[Raw data]

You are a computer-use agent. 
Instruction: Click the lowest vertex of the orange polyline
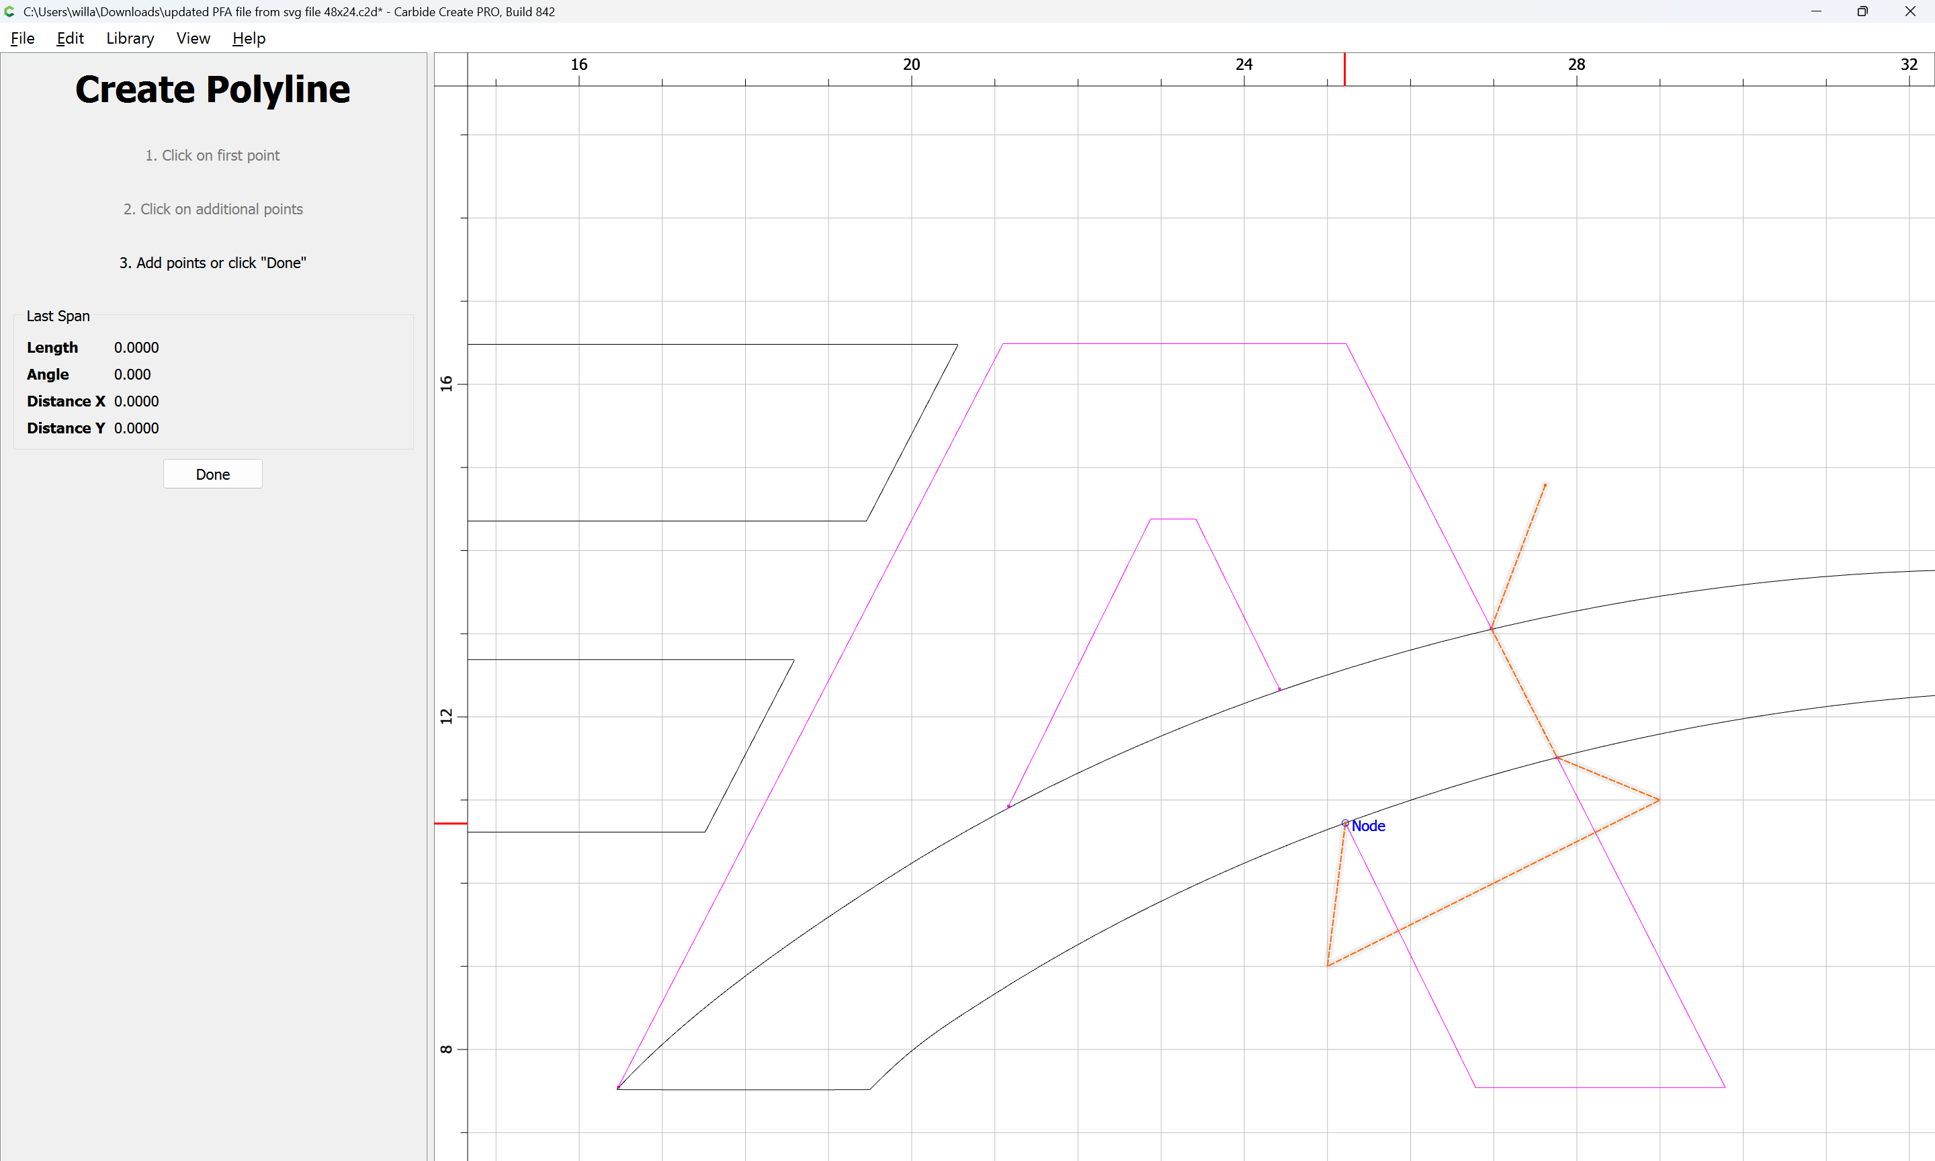coord(1328,965)
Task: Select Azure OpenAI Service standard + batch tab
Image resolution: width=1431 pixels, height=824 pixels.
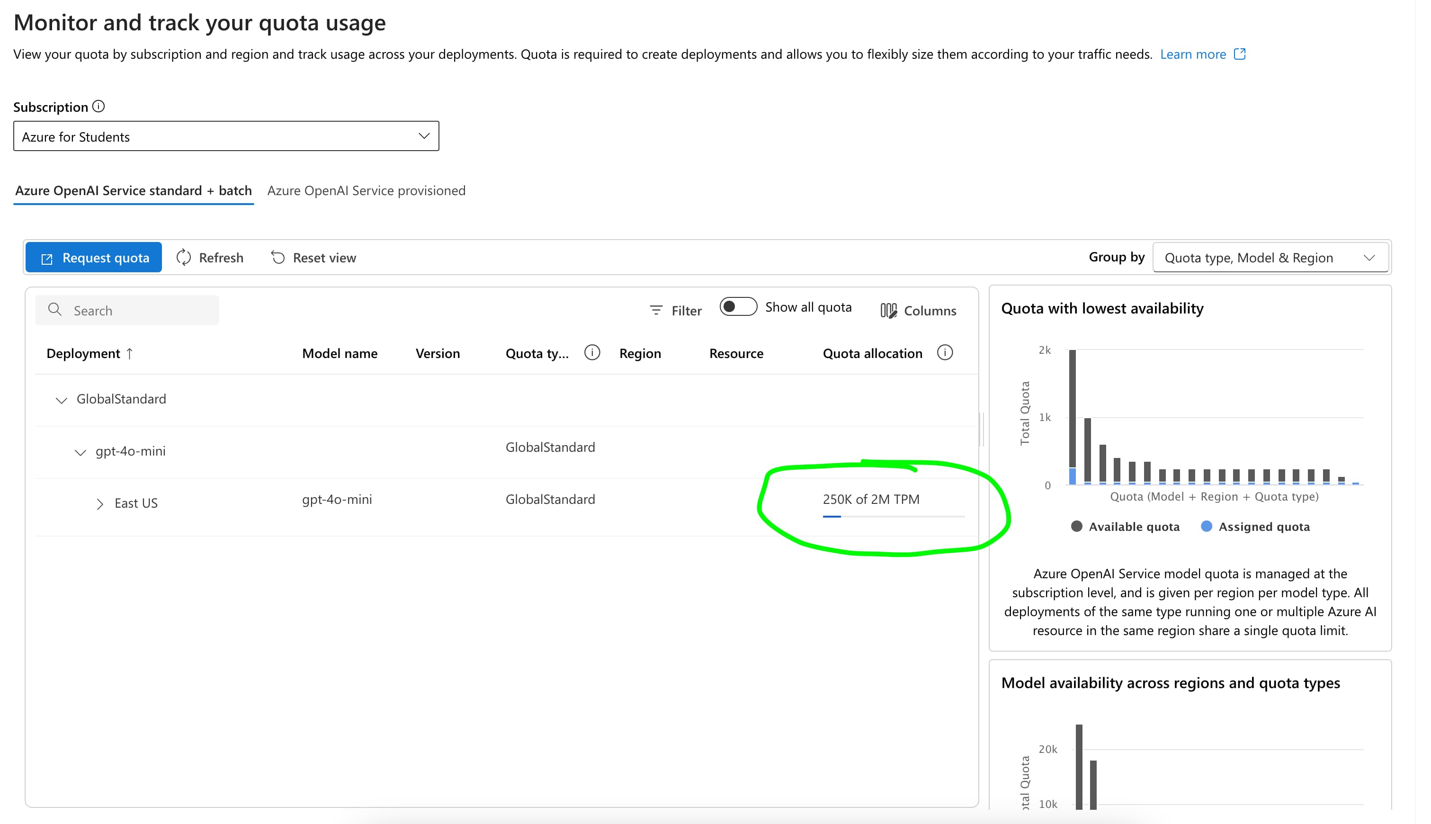Action: click(x=134, y=191)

[/Raw data]

Exercise brief -
Give back every entry in full, exactly as written, with no picture included.

Task response -
You are a computer-use agent. 
Instruction: Click the lowest vertex of the orange polyline
coord(1328,965)
Task: Select Azure OpenAI Service standard + batch tab
Image resolution: width=1431 pixels, height=824 pixels.
Action: click(x=134, y=191)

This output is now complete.